## TEXTAUSZUG

Entscheidungsstichwort (Thema)

Einkommensteuer, Lohnsteuer, Kirchensteuer

 

Leitsatz (amtlich)

Anschaffungsnaher Bauaufwand, der wie ein Teil der Anschaffungskosten eines Baues behandelt wird, liegt regelmäßig auch vor, wenn die Aufwendungen von dem Erwerber eines Miteigentumsanteils an dem Haus gemacht werden, der über das Haus wirtschaftlich wie ein Alleineigentümer verfügen kann. EStG 1957 §§ 7, 9, 21.

 

Normenkette

EStG §§ 7, 9, 21

 

Tatbestand

Der Bf., ein Zahnarzt, hat 1945 zusammen mit seinen vier Geschwistern von seinem Vater ein 1868 erbautes Haus geerbt. In den Jahren 1954, 1955 und 1957 hat er zu seinem ererbten Anteil weitere drei Anteile an dem Haus von seinen Geschwistern erworben, und zwar für 8000 DM, 10 000 DM und 16 000 DM. Nachdem er sich entschlossen hatte, seine Wohnung und seine Praxis in das Haus zu verlegen, ließ er von August 1957 bis Ende 1959 umfangreiche bauliche Veränderungen für insgesamt 60 000 DM an dem Gebäude durchführen. In der Einkommensteuererklärung für 1957 machte er die in diesem Jahre dafür aufgewendeten 14 207 DM als Werbungskosten bei den Einkünften aus Vermietung und Verpachtung geltend, da die ausgeführten Arbeiten nach seiner Auffassung Erhaltungsmaßnahmen waren. Das Finanzamt sah die Aufwendungen dagegen als zusätzliche Anschaffungskosten an, von denen es im Rahmen der Absetzung für Abnutzung (AfA) für das Haus 1,5 v. H. als Werbungskosten zum Abzug zuließ. Der Einspruch des Bf. hatte nur insofern Erfolg, als berücksichtigt wurde, daß der Bf. einen Miteigentumsanteil von 1/5 an dem Haus durch Erbfall unentgeltlich erworben hatte und deshalb 1/5 der Baukosten, nämlich 2841 DM, Erhaltungsaufwand waren.

Quelldatensätze:
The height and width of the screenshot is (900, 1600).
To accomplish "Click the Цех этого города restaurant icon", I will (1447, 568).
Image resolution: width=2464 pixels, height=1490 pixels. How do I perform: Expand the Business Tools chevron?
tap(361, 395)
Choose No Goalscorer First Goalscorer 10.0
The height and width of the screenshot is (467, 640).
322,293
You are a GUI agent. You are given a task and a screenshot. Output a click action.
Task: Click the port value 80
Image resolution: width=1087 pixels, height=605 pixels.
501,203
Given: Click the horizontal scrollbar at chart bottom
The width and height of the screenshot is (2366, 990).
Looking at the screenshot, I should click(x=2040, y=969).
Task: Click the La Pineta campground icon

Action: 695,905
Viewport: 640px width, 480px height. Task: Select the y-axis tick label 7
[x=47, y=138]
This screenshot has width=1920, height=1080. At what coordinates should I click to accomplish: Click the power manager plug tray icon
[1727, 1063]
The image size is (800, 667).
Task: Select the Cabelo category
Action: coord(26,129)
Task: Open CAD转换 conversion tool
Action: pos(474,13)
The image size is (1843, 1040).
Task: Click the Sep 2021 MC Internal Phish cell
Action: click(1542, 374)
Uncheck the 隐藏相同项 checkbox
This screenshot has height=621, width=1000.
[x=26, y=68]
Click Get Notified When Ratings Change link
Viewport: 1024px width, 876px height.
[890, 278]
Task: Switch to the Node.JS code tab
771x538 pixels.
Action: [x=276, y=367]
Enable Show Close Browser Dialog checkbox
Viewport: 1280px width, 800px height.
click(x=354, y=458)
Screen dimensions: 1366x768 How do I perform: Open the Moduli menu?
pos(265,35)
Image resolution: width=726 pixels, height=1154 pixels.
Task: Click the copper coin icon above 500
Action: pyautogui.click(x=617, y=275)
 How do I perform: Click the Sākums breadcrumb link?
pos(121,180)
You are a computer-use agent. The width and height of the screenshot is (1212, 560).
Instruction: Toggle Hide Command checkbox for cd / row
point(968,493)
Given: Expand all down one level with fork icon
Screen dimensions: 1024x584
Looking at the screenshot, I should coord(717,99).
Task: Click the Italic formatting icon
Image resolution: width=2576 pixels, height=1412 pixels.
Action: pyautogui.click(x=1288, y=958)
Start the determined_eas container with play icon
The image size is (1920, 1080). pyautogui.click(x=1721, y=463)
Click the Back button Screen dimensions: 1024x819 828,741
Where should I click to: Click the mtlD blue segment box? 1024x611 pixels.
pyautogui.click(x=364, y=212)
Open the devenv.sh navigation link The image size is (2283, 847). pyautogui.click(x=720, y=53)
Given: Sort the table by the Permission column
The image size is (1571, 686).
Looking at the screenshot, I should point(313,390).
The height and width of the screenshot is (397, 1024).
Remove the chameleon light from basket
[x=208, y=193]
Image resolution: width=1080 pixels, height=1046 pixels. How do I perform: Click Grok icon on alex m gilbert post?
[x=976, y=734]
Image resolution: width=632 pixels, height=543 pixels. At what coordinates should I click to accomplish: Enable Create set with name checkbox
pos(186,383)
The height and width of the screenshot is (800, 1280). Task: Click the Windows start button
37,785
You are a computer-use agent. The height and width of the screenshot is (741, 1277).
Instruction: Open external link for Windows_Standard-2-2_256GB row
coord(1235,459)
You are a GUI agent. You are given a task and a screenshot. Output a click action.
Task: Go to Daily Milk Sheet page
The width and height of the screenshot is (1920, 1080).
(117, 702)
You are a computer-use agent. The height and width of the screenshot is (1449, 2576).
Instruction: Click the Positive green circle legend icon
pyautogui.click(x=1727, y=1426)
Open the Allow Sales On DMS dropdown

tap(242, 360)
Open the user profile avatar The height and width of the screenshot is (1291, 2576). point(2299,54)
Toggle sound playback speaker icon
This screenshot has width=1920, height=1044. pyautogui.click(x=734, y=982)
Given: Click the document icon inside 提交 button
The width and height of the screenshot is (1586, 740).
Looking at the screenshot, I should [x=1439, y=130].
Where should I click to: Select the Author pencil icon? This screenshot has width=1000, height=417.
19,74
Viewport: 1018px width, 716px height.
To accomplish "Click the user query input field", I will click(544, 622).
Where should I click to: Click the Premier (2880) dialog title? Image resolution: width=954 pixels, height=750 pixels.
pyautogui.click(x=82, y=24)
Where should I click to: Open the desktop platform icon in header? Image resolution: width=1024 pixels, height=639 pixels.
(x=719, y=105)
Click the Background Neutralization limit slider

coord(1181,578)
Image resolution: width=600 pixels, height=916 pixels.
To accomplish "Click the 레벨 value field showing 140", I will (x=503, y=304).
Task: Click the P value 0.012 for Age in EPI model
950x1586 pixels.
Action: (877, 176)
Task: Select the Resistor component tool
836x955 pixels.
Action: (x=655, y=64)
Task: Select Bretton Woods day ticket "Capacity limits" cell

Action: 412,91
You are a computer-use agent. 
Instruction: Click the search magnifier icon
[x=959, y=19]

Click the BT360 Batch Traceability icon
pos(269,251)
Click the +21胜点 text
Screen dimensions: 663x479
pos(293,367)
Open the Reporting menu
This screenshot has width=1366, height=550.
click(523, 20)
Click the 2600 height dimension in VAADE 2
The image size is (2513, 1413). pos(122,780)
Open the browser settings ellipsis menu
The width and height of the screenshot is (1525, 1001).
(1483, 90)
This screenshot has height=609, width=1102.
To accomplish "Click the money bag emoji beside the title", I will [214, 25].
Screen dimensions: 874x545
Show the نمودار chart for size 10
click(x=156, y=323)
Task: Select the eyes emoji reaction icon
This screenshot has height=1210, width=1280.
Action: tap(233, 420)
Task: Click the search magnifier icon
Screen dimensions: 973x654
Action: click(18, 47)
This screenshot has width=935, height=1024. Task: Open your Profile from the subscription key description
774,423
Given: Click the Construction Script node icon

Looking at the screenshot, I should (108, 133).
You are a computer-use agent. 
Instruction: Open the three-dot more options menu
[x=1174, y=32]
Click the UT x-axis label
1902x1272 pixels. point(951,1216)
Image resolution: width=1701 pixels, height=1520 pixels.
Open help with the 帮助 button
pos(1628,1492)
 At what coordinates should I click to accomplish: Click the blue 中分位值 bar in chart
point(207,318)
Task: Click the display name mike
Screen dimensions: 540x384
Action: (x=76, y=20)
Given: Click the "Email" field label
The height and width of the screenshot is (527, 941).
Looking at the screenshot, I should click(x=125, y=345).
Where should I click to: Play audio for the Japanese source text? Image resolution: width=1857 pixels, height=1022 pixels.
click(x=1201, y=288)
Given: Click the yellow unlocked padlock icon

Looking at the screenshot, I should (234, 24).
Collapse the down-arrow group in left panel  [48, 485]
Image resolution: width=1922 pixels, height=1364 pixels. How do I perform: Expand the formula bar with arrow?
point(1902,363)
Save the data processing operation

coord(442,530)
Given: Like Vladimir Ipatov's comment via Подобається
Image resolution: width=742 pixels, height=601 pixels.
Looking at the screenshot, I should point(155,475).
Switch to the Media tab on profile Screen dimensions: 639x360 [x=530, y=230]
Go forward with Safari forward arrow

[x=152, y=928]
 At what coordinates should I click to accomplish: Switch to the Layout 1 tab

## ÜBUNGSAUFGABEN
a: Welchen Betrag machte der Zahnarzt im Urteilsauszug zum anschaffungsnahen Bauaufwand in seiner Einkommensteuererklärung für 1957 als Werbungskosten geltend?
b: Wie geht der Urteilsauszug zum anschaffungsnahen Bauaufwand nach seinem letzten Satz weiter? Führe ihn fort.

## LÖSUNGEN DER REIHE NACH
a: Er machte 14 207 DM als Werbungskosten bei den Einkünften aus Vermietung und Verpachtung geltend.

b:
Das Finanzgericht vertrat demgegenüber die Auffassung, es könnten nur 3/5 der Bauaufwendungen als Anschaffungskosten betrachtet werden, da der Bf. nur 3/5 des Grundstücks entgeltlich erworben habe. Für die Zurechnung dieses Teils der Bauaufwendungen zu den Anschaffungskosten genüge es, daß ein wirtschaftlicher Zusammenhang zwischen den Aufwendungen und dem Erwerb der Miteigentumsanteile bestehe. Dieser Zusammenhang sei anzunehmen, weil das Haus viele Jahre hindurch nicht instand gesetzt worden und infolgedessen nicht mehr bewohnbar gewesen sei. Unerheblich sei, ob der Bf. für den Erwerb der Grundstücksanteile mit Rücksicht auf den schlechten baulichen Zustand des Hauses einen besonders niedrigen Kaufpreis an seine Geschwister bezahlt habe. Es komme auch nicht darauf an, warum er die Anteile gekauft habe, und ob die Aufwendungen, wenn sie nicht in Verbindung mit dem Erwerb der Miteigentumsanteile gemacht worden wären, Erhaltungsaufwand gewesen sein würden. Soweit die Baukosten nicht anteilig auf die vom Bf. erworbenen 3/5 des Hauses entfielen, sei es dagegen wesentlich, daß nach der Schätzung des vernommenen Sachverständigen von den Baukosten 75 v. H. auf nachgeholte Instandsetzungen und 25 v. H. auf Wertverbesserungen an dem Haus entfielen. Von den im Streitjahr aufgewendeten 14 207 DM seien daher nicht sofort abzugsfähig 3/5 als anschaffungsnahe zusätzliche Erwerbskosten und von den weiteren 2/5 der Baukosten 25 v. H. als auf die vom Bf. nicht käuflich erworbenen Hausanteile entfallende Werterhöhung. Daß die Feststellung der Einkünfte des Bf. aus Vermietung und Verpachtung eigentlich im Wege einer einheitlichen Feststellung hätte erfolgen müssen, da er nicht Alleineigentümer des Hauses, sondern nur Miteigentümer zu 4/5 sei, könne unbeachtet bleiben, da der Bf. alle Einnahmen erhalte und alle Ausgaben für das Haus trage und er der außer ihm beteiligten Schwägerin jährlich einen festen Betrag von 840 DM für ihre Beteiligung am Haus auszahle.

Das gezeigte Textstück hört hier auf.